- TASK ITEM
Check every line of the data below for the string "extension", and copy the ones that hold it.
-- Opening Marker --
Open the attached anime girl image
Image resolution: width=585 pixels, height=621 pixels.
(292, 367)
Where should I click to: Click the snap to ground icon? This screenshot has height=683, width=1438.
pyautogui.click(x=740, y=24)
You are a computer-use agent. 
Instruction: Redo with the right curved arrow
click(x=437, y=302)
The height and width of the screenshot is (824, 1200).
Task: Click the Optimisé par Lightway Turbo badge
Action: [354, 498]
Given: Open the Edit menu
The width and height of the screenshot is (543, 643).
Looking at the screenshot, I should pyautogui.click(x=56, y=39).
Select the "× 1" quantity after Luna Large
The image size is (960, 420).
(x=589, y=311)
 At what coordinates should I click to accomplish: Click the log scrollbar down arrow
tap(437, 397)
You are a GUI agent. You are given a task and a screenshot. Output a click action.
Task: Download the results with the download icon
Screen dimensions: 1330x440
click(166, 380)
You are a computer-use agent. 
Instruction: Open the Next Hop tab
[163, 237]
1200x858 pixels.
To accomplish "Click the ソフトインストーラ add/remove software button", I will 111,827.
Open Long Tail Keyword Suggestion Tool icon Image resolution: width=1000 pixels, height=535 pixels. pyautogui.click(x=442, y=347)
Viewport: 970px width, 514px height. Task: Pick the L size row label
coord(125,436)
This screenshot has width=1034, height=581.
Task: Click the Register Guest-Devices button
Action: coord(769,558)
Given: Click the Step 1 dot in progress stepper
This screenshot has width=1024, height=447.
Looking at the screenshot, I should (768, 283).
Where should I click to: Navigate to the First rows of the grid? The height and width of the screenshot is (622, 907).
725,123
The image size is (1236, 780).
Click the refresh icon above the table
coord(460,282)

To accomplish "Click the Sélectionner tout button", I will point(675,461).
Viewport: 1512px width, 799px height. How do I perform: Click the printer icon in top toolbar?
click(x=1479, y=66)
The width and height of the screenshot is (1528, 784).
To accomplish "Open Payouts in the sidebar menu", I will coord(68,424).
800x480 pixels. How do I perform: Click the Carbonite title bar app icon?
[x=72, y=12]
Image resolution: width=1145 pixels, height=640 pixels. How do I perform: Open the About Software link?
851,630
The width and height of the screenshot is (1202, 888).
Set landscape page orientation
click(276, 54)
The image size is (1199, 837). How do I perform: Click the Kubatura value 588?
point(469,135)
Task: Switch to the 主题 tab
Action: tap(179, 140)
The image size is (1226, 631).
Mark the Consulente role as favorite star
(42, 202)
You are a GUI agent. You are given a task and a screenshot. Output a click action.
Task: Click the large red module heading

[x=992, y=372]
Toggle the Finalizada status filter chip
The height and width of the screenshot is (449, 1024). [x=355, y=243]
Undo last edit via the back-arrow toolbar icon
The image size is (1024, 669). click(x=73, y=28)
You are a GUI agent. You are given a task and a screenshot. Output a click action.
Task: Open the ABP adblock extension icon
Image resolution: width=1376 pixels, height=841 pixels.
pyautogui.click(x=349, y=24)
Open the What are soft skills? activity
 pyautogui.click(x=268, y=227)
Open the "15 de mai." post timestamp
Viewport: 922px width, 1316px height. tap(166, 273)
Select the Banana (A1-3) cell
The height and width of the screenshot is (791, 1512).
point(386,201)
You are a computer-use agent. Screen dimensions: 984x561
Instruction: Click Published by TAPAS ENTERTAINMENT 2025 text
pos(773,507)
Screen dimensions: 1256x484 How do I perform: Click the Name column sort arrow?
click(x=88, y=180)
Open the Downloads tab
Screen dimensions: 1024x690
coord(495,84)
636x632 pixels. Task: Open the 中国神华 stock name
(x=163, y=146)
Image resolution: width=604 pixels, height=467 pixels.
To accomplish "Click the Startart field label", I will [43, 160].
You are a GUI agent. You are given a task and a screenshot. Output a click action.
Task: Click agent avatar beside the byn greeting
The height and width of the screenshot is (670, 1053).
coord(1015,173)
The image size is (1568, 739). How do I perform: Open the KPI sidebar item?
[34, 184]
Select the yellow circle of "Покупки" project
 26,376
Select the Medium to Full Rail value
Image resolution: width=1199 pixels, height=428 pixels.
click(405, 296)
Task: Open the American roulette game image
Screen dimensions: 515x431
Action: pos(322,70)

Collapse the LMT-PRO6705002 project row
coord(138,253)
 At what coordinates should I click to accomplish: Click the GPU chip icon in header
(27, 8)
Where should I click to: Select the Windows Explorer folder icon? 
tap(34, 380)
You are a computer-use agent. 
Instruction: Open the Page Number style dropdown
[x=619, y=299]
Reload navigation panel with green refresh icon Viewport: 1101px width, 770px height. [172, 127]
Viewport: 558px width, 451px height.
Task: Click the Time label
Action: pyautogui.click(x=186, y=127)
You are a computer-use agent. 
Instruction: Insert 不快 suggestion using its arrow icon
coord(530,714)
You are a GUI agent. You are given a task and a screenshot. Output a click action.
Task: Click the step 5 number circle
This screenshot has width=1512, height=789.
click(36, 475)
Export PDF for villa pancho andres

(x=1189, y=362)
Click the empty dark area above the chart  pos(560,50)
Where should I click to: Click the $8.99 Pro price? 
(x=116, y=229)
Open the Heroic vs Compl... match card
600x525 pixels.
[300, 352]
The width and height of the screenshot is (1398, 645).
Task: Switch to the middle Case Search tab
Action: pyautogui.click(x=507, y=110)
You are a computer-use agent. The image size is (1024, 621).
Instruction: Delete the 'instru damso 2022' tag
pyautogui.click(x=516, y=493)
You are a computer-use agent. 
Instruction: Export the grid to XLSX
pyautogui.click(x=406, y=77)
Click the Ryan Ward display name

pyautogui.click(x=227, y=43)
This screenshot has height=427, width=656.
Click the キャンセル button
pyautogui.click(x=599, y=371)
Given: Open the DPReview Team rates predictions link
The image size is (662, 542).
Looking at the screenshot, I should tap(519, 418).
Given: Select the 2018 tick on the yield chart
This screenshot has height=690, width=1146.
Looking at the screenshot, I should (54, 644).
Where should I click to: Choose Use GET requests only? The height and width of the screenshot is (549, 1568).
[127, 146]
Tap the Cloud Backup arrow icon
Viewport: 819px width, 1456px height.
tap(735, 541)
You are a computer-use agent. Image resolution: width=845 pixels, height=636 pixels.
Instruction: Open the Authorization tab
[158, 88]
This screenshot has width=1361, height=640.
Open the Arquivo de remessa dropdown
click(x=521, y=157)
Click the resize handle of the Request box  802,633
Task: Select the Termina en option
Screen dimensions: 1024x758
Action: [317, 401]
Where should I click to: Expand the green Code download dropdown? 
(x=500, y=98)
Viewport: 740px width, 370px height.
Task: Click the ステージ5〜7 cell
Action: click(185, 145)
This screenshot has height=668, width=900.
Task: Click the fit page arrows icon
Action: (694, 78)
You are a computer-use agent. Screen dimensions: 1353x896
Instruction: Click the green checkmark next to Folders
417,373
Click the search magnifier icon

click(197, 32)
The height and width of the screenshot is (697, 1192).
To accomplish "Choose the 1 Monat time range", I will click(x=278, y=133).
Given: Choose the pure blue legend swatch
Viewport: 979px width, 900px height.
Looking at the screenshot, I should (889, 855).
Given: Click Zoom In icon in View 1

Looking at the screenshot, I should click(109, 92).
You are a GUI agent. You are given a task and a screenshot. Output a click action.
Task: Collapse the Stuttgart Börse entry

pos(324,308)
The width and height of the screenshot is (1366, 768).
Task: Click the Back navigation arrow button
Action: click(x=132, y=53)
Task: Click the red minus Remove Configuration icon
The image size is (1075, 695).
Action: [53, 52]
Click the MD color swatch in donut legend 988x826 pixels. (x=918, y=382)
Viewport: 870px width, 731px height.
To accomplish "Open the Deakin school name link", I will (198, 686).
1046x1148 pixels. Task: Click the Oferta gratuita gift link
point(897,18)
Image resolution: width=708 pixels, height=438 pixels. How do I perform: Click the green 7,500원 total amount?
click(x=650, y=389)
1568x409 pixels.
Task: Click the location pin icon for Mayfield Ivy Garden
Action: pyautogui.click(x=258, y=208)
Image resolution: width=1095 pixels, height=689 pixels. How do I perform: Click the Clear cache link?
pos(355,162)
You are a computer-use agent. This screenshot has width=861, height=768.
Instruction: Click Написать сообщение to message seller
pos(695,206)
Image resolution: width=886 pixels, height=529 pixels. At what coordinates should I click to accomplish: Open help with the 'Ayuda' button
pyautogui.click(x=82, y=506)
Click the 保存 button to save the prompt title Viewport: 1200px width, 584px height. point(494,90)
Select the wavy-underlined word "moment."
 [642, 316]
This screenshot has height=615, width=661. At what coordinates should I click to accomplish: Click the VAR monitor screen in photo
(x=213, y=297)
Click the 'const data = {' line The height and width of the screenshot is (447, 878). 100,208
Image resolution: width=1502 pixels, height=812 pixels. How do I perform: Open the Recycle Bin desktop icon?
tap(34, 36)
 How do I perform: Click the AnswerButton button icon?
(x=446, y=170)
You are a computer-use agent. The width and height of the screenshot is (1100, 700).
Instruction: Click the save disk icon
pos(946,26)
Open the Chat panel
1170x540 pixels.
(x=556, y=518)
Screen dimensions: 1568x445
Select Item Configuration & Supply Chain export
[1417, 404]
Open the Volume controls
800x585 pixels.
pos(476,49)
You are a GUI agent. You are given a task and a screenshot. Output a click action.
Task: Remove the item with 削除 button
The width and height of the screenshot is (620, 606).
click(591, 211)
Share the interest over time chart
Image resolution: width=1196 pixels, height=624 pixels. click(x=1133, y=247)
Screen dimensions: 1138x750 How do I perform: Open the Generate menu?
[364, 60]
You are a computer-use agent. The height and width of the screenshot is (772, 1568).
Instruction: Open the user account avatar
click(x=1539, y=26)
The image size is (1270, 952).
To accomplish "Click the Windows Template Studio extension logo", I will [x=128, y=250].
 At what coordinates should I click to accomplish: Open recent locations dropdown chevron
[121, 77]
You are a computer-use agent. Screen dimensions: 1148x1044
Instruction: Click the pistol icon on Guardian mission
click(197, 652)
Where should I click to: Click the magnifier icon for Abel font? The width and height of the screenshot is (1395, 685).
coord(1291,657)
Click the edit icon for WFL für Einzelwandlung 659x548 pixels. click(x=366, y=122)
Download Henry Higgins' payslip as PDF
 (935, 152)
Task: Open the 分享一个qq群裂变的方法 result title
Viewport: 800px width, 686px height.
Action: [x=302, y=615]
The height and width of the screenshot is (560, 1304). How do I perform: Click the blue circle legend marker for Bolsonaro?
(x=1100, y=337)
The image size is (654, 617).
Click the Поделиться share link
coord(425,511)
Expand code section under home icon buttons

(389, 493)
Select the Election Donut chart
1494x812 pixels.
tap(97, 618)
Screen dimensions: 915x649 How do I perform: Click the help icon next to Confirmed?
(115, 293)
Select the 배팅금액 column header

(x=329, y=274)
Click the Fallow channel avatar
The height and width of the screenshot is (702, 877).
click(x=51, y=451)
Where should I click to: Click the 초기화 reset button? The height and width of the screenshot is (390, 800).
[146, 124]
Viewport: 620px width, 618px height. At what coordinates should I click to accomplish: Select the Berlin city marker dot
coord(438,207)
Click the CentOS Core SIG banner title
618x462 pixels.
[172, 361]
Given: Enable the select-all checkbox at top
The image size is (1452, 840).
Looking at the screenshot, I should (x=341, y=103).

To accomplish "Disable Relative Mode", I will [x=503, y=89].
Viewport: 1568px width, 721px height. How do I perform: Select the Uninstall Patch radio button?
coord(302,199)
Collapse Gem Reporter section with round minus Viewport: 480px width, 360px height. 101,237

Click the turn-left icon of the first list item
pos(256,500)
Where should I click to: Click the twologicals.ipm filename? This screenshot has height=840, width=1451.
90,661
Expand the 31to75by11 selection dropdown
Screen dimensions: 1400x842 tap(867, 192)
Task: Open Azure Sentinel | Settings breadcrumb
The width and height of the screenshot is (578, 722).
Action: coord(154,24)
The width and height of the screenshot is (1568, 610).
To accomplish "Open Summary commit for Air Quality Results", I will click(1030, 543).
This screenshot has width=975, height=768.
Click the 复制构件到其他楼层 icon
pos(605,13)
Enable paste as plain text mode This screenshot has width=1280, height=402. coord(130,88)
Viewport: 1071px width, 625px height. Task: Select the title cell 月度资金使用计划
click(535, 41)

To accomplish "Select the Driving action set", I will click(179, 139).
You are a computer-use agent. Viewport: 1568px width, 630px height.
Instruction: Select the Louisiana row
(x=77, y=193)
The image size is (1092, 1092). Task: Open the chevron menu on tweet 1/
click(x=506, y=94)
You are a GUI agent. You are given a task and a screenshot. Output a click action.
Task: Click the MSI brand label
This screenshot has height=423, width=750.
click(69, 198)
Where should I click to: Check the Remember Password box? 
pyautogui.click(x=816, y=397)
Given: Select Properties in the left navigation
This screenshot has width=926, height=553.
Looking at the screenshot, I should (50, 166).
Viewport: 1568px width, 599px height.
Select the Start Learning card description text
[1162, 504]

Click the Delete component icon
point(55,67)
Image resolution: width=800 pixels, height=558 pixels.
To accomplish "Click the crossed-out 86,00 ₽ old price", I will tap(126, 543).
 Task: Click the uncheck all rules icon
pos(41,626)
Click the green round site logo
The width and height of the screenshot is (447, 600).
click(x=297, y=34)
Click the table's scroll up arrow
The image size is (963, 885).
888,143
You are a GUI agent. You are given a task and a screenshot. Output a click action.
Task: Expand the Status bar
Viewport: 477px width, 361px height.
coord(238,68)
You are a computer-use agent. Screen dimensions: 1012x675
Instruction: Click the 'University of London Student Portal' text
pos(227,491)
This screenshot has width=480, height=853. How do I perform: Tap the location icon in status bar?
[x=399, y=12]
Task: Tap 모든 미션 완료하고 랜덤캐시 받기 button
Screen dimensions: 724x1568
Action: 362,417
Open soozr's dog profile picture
-- Closing Marker --
- OUTPUT FOR THIS EXERCISE
Task: Open the ABP adblock extension icon
To accomplish "Click the Windows Template Studio extension logo", I will [x=128, y=250].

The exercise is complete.